The development of project management in the Slovak Republic started after 1989 and is supported mainly by the Project Management Association of Slovakia (PMAS). For several years, the PMAS has promoted relevant professional development, qualification enhancement, exchange of information and experience, certification process, introduction of sophisticated systems, and consultant and consultation services. Several surveys in the field of project management were conducted in the period 2001-2010.

A survey in Slovak enterprises in the period 2001-2003 highlighted the following facts (Hrablik Chovanová, 2010):

  • Most of the projects are not planned by using the programs which facilitate the planning process (some enterprises use the SAP R3 module).

  • Major problems occur in obtaining funds from banks in larger investment projects.

  • Enterprises still simulated on real models, although the simulation would reduce the cost in wrong decisions.

  • Employees who are responsible for project management are not sufficiently familiar with project management methods and project management support programs; also, some do not even know the basic project management terminology.

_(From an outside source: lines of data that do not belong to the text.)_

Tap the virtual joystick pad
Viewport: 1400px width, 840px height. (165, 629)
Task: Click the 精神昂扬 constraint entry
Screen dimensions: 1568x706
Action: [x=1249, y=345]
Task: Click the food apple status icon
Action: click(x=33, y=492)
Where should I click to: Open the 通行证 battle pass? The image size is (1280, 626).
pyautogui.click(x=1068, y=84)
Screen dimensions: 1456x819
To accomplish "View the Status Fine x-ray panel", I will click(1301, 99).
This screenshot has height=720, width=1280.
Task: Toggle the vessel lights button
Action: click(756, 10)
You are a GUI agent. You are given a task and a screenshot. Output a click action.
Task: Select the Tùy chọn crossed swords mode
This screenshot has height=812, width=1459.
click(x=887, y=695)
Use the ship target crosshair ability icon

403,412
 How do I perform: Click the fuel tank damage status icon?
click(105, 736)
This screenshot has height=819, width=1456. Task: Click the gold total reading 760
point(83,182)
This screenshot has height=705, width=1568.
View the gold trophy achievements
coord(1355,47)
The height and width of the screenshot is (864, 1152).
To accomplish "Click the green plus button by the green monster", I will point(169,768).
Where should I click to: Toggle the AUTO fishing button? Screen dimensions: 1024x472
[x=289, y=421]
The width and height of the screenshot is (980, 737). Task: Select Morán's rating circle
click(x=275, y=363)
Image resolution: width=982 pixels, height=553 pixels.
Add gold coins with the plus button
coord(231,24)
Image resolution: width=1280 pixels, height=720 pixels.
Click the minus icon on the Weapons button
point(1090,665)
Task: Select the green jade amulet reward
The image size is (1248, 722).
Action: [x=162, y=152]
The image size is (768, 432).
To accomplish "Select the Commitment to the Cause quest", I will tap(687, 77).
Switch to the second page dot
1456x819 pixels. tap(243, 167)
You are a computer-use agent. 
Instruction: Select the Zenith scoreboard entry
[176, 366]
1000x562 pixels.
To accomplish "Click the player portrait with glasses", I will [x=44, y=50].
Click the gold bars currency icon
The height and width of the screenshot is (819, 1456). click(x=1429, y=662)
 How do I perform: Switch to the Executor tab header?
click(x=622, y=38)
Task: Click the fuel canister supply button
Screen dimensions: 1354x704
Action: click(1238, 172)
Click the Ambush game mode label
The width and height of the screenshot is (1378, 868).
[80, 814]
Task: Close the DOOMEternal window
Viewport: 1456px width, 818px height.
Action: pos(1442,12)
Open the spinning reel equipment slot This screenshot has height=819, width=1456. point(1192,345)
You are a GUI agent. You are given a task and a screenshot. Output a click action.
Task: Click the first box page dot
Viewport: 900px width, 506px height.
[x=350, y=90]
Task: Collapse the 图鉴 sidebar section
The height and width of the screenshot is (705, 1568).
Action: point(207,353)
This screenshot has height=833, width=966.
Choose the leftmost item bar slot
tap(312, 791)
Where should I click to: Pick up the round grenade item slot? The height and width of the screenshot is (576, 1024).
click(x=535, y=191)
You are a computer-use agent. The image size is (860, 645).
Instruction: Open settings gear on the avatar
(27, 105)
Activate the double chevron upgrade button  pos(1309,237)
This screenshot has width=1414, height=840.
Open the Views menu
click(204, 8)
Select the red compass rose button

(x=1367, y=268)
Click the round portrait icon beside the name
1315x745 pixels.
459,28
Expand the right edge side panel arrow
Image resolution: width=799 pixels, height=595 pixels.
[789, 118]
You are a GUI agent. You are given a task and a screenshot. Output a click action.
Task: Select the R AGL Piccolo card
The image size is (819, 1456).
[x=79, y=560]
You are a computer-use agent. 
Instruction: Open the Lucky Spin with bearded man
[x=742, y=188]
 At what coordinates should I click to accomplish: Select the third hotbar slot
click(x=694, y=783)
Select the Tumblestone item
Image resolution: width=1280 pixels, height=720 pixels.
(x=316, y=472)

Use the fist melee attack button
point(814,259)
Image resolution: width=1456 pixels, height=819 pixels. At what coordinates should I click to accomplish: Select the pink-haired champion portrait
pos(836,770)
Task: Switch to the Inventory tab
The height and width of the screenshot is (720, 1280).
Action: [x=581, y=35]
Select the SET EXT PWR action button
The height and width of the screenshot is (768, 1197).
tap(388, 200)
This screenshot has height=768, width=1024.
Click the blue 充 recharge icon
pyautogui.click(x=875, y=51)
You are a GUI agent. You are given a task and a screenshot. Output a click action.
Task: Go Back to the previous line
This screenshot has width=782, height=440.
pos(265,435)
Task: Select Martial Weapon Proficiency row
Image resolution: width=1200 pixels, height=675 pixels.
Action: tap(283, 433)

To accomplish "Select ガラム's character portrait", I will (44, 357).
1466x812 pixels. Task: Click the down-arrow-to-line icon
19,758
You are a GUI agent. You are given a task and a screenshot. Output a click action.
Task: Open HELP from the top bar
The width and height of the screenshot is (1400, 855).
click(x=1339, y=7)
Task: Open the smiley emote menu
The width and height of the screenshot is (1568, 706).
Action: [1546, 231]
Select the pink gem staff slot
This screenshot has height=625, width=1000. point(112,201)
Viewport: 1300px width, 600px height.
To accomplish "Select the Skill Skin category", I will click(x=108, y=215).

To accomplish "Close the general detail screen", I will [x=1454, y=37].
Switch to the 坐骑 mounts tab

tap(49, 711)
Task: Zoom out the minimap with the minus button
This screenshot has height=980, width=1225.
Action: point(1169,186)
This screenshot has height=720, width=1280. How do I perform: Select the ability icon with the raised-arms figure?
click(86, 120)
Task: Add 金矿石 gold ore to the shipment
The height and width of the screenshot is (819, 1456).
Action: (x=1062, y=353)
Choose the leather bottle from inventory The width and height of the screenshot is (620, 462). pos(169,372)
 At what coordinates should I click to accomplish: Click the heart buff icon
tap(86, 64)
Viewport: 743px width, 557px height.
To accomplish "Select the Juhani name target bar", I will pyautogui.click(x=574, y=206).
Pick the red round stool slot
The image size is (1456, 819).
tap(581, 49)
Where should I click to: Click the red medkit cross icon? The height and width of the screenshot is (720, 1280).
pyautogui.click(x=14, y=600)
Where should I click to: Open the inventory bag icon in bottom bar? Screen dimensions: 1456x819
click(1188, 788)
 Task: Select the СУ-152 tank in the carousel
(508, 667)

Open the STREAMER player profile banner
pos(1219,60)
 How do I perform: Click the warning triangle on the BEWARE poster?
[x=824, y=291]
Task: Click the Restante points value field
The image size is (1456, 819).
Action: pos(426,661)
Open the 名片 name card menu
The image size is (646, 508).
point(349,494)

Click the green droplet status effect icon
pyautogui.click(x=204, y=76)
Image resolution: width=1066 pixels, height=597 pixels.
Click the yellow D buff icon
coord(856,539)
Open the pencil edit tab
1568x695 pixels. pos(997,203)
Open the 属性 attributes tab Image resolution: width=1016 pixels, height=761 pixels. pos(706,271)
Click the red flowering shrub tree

  • Project managers are not certified, which may have a major impact on the acquisition of European Union projects in the future.

  • Lack of analysis of the stakeholders’ interests and of their attitudes towards the project.

  • Insufficient and often completely missing risk analysis of the project and its management plan

  • Insufficient knowledge of project financing.

  • Inadequate contractual provision of the projects.

  • Project management is mostly used in construction and consultancy organizations, but it should become a standard method to be used in industry, agriculture, public administration, and other sectors, as it is in most of European Union countries.

According to a survey PM Solutions conducted in the United States with the participation of 74 project management practitioners, the major challenges today's enterprises face are (Hrablik Chovanová, 2010):

  • Inconsistent approach (24%).

  • Difficulties in resources allocation (20%).

  • Too many projects are “wrong” (17%).

  • Projects are delayed and exceed budget (7%).

Key Terms in this Chapter

Project Management Maturity: A progressive improvement of broad business approaches to project management, methodologies, strategies, and decision-making. An appropriate degree of maturity applies to each organization, depending on its specific goals, strategies, resource capabilities, possibilities, and needs.

Maturity Models: The official project management tool which is used to measure maturity in enterprise project management.

Project: A temporary effort to create a unique product or service (PMBOK).

Method: Technique of investigation or procedure; a systematic process in scientific and other activity, a thoughtful process (work) to achieve a certain goal.

Project Management: A summary of management tasks, management organization, management techniques, and managing means for project realization.